● **Problem description**:
Could you copy each line of the listing that holds "folder"?

===== Data shown =====

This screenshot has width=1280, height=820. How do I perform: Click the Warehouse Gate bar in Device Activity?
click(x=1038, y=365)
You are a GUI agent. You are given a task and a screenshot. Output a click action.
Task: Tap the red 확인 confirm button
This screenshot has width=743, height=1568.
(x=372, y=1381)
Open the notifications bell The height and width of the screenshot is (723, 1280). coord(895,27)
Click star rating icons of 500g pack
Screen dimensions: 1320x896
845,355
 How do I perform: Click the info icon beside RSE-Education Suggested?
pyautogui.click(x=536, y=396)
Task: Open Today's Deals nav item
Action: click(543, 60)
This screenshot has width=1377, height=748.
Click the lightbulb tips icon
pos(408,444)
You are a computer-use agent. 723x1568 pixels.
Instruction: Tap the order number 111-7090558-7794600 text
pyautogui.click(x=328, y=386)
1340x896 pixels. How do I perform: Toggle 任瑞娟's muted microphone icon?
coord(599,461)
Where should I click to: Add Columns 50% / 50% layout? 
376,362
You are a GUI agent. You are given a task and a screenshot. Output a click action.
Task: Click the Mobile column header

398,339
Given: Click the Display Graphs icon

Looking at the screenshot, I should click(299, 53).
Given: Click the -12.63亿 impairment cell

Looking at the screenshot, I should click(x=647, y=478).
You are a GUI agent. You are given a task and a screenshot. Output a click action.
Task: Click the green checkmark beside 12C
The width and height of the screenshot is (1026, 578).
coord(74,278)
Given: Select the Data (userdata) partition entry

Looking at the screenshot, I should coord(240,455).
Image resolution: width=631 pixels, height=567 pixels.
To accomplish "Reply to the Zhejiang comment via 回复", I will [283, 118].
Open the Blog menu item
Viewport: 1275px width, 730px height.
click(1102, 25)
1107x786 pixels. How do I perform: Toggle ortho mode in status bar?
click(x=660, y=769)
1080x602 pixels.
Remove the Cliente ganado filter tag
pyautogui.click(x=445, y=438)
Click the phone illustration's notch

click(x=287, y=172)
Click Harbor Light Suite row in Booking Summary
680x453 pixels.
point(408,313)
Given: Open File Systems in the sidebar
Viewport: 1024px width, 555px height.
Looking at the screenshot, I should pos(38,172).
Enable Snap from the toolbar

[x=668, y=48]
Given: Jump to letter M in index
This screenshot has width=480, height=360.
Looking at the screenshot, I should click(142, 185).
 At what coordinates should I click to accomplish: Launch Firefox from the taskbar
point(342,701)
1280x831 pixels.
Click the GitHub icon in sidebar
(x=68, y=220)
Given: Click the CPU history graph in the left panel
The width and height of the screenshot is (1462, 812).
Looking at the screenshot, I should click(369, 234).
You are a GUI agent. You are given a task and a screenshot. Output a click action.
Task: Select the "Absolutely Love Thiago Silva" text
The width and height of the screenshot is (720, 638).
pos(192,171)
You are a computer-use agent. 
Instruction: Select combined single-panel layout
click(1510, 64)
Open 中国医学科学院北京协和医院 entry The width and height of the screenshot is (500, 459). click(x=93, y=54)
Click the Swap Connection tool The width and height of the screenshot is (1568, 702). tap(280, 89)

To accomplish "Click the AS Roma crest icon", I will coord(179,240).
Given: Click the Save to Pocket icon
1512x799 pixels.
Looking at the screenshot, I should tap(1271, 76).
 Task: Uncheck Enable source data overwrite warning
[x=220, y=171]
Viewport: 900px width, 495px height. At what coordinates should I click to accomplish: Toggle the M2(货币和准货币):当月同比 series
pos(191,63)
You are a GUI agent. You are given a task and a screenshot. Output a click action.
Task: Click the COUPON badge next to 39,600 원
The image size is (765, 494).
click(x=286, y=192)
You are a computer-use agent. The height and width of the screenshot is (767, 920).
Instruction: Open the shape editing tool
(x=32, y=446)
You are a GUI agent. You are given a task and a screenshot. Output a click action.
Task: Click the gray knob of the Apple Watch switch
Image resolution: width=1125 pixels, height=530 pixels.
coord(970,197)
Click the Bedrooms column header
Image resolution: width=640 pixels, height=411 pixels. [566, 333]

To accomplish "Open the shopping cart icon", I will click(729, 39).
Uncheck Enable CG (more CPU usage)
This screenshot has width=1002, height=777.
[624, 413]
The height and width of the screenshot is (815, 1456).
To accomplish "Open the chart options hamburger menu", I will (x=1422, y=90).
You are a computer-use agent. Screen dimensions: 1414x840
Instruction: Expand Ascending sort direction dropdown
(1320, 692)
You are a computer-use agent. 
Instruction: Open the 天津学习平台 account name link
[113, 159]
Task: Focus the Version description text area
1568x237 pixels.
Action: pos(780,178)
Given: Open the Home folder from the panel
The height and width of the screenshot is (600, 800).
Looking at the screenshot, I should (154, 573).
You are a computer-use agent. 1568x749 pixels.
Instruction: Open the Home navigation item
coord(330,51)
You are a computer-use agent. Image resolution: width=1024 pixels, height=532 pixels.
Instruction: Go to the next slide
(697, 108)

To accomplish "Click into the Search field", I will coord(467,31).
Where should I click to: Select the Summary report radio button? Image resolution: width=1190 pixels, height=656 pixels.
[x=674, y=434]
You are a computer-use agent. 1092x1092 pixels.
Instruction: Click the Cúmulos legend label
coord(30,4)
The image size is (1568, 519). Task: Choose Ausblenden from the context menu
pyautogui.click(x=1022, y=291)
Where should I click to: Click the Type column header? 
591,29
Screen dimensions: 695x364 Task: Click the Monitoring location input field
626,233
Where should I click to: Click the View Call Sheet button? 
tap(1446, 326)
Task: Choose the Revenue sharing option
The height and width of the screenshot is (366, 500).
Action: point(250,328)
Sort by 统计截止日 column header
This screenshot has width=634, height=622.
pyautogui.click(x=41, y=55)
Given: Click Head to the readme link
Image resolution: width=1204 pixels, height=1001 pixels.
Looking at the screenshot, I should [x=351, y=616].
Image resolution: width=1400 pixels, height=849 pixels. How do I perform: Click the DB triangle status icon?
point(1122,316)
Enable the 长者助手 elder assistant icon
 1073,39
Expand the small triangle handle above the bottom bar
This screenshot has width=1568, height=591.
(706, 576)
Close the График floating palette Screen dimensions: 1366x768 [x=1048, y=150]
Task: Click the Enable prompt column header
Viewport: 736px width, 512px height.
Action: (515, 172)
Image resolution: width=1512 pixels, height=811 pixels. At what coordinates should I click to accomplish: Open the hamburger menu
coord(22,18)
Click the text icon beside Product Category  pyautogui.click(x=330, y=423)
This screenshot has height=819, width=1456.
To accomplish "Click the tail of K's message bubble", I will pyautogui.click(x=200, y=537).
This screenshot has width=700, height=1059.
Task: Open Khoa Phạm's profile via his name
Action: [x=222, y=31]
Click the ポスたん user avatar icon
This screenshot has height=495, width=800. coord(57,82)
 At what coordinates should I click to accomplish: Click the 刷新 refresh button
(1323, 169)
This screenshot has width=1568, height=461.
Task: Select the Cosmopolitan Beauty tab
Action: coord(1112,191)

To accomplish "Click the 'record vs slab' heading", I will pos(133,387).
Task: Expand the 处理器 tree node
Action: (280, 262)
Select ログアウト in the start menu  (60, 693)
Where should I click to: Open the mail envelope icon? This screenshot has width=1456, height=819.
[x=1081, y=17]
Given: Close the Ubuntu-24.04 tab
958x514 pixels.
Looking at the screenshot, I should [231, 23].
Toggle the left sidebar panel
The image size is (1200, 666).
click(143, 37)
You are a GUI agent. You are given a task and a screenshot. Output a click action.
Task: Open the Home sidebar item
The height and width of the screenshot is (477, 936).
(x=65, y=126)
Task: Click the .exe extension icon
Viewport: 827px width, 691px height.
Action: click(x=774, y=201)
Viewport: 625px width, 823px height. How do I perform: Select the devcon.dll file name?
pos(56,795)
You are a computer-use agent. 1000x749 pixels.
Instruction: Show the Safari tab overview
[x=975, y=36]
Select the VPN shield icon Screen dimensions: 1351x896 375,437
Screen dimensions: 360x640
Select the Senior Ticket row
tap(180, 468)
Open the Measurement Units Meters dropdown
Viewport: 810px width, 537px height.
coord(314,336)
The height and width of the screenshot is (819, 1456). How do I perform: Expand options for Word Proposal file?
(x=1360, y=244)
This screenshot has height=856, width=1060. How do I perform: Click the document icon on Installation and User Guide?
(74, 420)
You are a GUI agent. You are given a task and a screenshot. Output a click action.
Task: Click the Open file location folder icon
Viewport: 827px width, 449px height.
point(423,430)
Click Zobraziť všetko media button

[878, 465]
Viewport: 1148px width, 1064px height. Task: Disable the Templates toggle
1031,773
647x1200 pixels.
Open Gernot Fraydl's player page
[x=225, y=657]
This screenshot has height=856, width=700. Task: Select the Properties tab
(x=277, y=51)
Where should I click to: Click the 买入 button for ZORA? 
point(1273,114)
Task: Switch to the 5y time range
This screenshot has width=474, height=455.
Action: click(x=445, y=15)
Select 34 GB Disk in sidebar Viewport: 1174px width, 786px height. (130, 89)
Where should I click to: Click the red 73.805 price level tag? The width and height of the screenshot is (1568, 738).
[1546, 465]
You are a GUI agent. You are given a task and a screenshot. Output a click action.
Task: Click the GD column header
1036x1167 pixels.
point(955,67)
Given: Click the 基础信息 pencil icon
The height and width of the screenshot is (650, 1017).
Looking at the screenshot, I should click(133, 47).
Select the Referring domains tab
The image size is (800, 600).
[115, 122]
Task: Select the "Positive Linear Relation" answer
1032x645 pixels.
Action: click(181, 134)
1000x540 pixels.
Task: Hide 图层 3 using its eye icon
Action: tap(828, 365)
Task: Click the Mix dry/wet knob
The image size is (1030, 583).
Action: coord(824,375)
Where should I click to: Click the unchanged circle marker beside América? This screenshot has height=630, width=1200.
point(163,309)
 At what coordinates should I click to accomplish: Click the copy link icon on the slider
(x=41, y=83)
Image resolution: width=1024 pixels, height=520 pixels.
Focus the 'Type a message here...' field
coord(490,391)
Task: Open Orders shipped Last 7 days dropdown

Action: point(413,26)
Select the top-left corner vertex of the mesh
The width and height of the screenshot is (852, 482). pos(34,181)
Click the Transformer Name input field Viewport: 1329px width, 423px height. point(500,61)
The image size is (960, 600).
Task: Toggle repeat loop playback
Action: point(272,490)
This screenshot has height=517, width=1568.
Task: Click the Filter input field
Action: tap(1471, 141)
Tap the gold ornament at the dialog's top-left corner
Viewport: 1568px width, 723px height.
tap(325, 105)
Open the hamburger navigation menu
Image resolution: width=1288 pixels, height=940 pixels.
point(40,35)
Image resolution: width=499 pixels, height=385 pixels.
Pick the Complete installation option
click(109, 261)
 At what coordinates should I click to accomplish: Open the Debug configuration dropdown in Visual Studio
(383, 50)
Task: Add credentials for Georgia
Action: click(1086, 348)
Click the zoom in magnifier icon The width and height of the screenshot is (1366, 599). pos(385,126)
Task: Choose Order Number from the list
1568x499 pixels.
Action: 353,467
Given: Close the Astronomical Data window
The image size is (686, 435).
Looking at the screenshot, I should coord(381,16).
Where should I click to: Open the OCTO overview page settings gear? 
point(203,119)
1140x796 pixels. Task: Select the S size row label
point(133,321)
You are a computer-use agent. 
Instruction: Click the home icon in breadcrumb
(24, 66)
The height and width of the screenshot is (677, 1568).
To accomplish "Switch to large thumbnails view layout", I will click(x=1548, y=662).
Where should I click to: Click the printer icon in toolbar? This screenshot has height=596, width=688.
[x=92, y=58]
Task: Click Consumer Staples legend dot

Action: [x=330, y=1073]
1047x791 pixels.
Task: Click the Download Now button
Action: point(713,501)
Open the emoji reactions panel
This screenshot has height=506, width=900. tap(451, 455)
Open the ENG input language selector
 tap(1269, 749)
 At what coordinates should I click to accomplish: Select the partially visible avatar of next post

=====

● **Finished exercise**:
Given: Open the Home folder from the panel
Task: Click the Open file location folder icon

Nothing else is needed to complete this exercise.